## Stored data

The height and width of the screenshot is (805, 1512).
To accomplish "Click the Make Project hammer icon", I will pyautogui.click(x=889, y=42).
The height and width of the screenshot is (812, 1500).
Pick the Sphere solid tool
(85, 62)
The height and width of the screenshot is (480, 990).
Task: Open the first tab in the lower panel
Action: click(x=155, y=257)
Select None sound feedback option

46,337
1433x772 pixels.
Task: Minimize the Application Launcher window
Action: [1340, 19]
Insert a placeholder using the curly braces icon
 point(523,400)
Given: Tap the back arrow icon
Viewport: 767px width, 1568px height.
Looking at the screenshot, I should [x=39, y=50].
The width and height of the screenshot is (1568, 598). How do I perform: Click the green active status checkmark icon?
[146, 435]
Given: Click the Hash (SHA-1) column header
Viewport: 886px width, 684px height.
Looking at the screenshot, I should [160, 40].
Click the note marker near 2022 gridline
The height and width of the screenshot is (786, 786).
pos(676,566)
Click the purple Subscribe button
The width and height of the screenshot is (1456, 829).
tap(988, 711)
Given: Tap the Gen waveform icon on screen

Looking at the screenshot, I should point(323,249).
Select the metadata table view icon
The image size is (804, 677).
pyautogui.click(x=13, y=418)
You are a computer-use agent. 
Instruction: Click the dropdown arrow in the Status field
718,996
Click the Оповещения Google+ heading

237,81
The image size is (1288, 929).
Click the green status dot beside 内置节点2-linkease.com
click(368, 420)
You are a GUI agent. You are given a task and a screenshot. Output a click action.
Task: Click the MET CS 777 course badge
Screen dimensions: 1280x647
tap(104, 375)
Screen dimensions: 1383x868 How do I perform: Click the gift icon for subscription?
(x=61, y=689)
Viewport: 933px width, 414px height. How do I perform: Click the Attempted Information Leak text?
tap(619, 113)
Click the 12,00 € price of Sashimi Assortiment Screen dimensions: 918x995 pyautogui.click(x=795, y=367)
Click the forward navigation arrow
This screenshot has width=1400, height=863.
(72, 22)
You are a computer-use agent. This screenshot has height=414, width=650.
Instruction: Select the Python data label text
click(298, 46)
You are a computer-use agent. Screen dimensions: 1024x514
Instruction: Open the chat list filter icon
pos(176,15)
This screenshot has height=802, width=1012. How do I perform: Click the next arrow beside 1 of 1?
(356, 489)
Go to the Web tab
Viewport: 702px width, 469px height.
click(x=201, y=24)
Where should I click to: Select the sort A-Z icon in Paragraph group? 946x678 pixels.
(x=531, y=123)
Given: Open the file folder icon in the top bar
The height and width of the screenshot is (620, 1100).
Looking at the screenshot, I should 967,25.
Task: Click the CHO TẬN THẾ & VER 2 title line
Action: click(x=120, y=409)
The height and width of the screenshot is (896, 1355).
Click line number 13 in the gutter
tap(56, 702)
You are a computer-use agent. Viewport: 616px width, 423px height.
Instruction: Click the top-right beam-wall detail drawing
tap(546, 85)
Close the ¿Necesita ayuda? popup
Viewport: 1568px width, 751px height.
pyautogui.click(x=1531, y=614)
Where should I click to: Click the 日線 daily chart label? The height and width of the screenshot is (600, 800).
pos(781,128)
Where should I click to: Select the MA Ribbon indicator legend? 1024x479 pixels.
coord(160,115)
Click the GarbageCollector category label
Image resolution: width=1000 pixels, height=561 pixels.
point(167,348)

## Task details
Write down again, exactly as given, only the lines above that fall from the line with "Insert a placeholder" to the line with "Click the forward navigation arrow", inclusive.

## Result
Insert a placeholder using the curly braces icon
 point(523,400)
Given: Tap the back arrow icon
Viewport: 767px width, 1568px height.
Looking at the screenshot, I should [x=39, y=50].
The width and height of the screenshot is (1568, 598). How do I perform: Click the green active status checkmark icon?
[146, 435]
Given: Click the Hash (SHA-1) column header
Viewport: 886px width, 684px height.
Looking at the screenshot, I should [160, 40].
Click the note marker near 2022 gridline
The height and width of the screenshot is (786, 786).
pos(676,566)
Click the purple Subscribe button
The width and height of the screenshot is (1456, 829).
tap(988, 711)
Given: Tap the Gen waveform icon on screen

Looking at the screenshot, I should point(323,249).
Select the metadata table view icon
The image size is (804, 677).
pyautogui.click(x=13, y=418)
You are a computer-use agent. 
Instruction: Click the dropdown arrow in the Status field
718,996
Click the Оповещения Google+ heading

237,81
The image size is (1288, 929).
Click the green status dot beside 内置节点2-linkease.com
click(368, 420)
You are a GUI agent. You are given a task and a screenshot. Output a click action.
Task: Click the MET CS 777 course badge
Screen dimensions: 1280x647
tap(104, 375)
Screen dimensions: 1383x868 How do I perform: Click the gift icon for subscription?
(x=61, y=689)
Viewport: 933px width, 414px height. How do I perform: Click the Attempted Information Leak text?
tap(619, 113)
Click the 12,00 € price of Sashimi Assortiment Screen dimensions: 918x995 pyautogui.click(x=795, y=367)
Click the forward navigation arrow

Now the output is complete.